> [Written instruction]
Convert the lines below into a Markdown table with the columns Row and Line, numbering each line and omitting blank lines. Leave the pictures out of the table.

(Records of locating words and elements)
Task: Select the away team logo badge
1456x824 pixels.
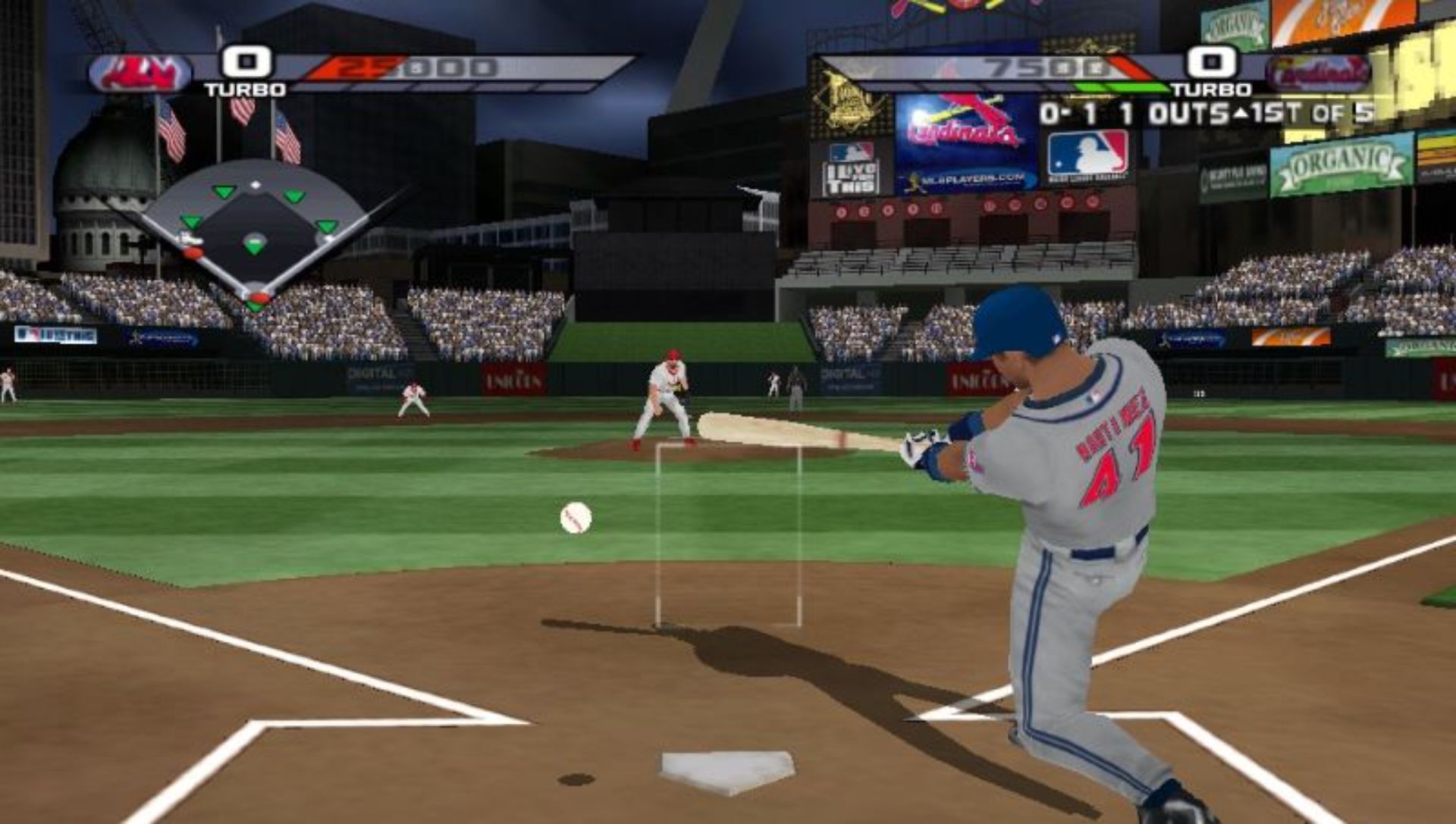Action: (x=140, y=74)
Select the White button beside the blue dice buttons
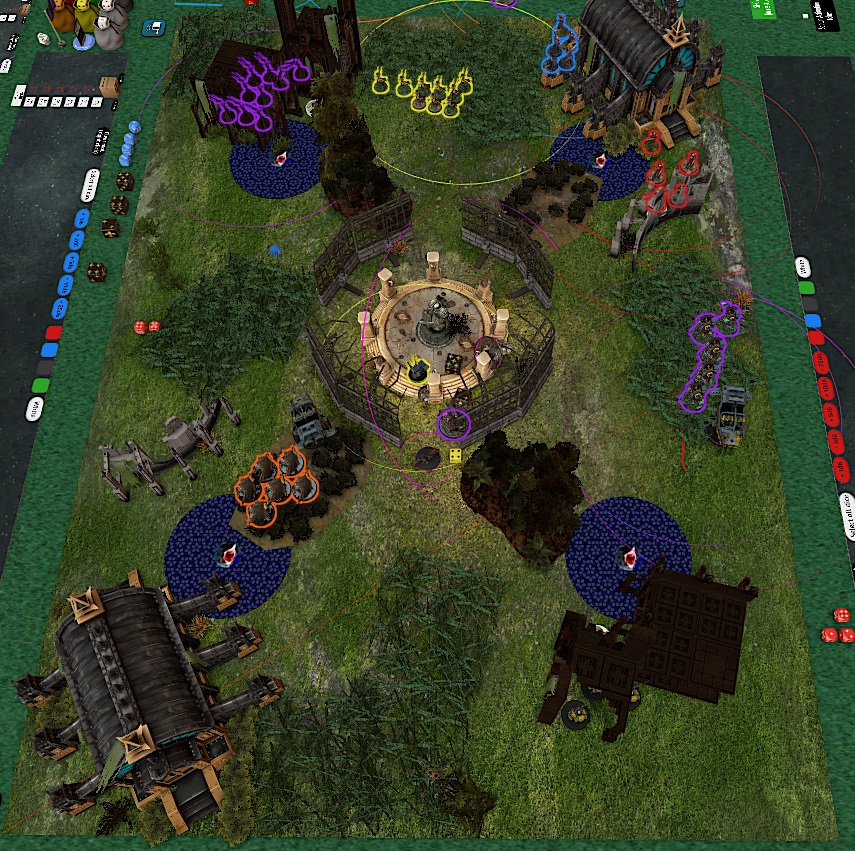 pos(36,408)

> [Solution to this task]
| Row | Line |
|---|---|
| 1 | Task: Select the away team logo badge |
| 2 | 1456x824 pixels. |
| 3 | Action: (x=140, y=74) |
| 4 | Select the White button beside the blue dice buttons |
| 5 |  pos(36,408) |